To be able to put our skills and knowledge into practice, we first need to regulate the emotions that are influencing our attitudes and behavior. As adults, we can see how this shows up. For example: when we swear at the driver who cuts us off in traffic or when we snap at our partner even if we don’t mean it. The awareness and management skills that we develop with SEL activities help to give us the space in those emotional moments to recognize how those emotions might influence us, and if we really want them to. In his book Brainstorm, which focuses on teenagers, Daniel Siegel delves into the ways that the overactive chemistry in our brains impacts behavior. And in Emotional Intelligence, Daniel Goleman introduces how emotional awareness can help us find healthier and more adaptive lives. 


Personal and Collective Goals

Often we don’t talk enough about motivation when it comes to emotions. The feelings (and awareness of them) that exist through our own sense of self, or how others perceive us, impact the ways that we set and achieve goals. Edward Deci and Richard Ryan are well-known psychologists who introduced the importance of motivation in the ways that we set personal goals and the actions we take toward them (for a good overview, see Deci & Ryan, 2000). Among the key factors of that conversation are the internal signals that help us understand the value of behavior. As we learn SEL skills like awareness, we can start to connect to our intrinsic motivation. Similarly, psychologist Jean Piaget (and many others) discovered how peer interaction and the influence of socialization craft our moral compass in a way that helps us move toward positive collective goals and be happy, healthy members of society. 


Supportive Relationships

In their most basic form, relationships are a function of connection and support. Awareness of our own feelings and setting proper boundaries are things that we learn and practice from a very young age. By developing skills like self-compassion and empathy, children can start to explore healthy boundaries and the impact of supportive relationships. In his early work, John Bowlby discusses how meaningful relationship building and the influence of peers can be. In much more recent work, Kristen Neff dives into compassion as a crucial component of supportive relationships (see for example Self-Compassion: The Proven Power of Being Kind to Yourself). 


Responsible and Caring Decisions

If our goal is to support the generation(s) coming after us in becoming responsible and caring citizens, we need to start with developing social and emotional knowledge, skills, attitudes, motivation, and relationships.
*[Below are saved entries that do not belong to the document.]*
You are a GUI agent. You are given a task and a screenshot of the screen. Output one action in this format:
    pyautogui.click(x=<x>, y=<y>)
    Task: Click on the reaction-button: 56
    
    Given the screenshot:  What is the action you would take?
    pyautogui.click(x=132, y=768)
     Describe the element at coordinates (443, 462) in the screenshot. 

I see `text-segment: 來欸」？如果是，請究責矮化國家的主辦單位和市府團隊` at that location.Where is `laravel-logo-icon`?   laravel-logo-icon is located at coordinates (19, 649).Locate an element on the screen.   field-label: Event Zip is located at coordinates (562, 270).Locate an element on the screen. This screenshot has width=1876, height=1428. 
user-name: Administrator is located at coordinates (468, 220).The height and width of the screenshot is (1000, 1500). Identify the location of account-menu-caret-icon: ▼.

This seems like a lofty aim, and it can sometimes get lost when we are dealing with challenges, or just need to get to work on time. Yet, it can be achieved through taking small and intentional steps toward supporting SEL. Decision-making that is responsible and caring impacts all aspects of life. Some would argue that academic achievement is the ultimate goal of education, and the conversations around SEL don’t diminish that notion. In fact, some studies are showing that mindfulness and related practices might be linked to higher achievement in schools. In her book Mindfulness and Yoga in Schools, Catherine Cook-Cottone offers activities designed to empower students through active healthy practice.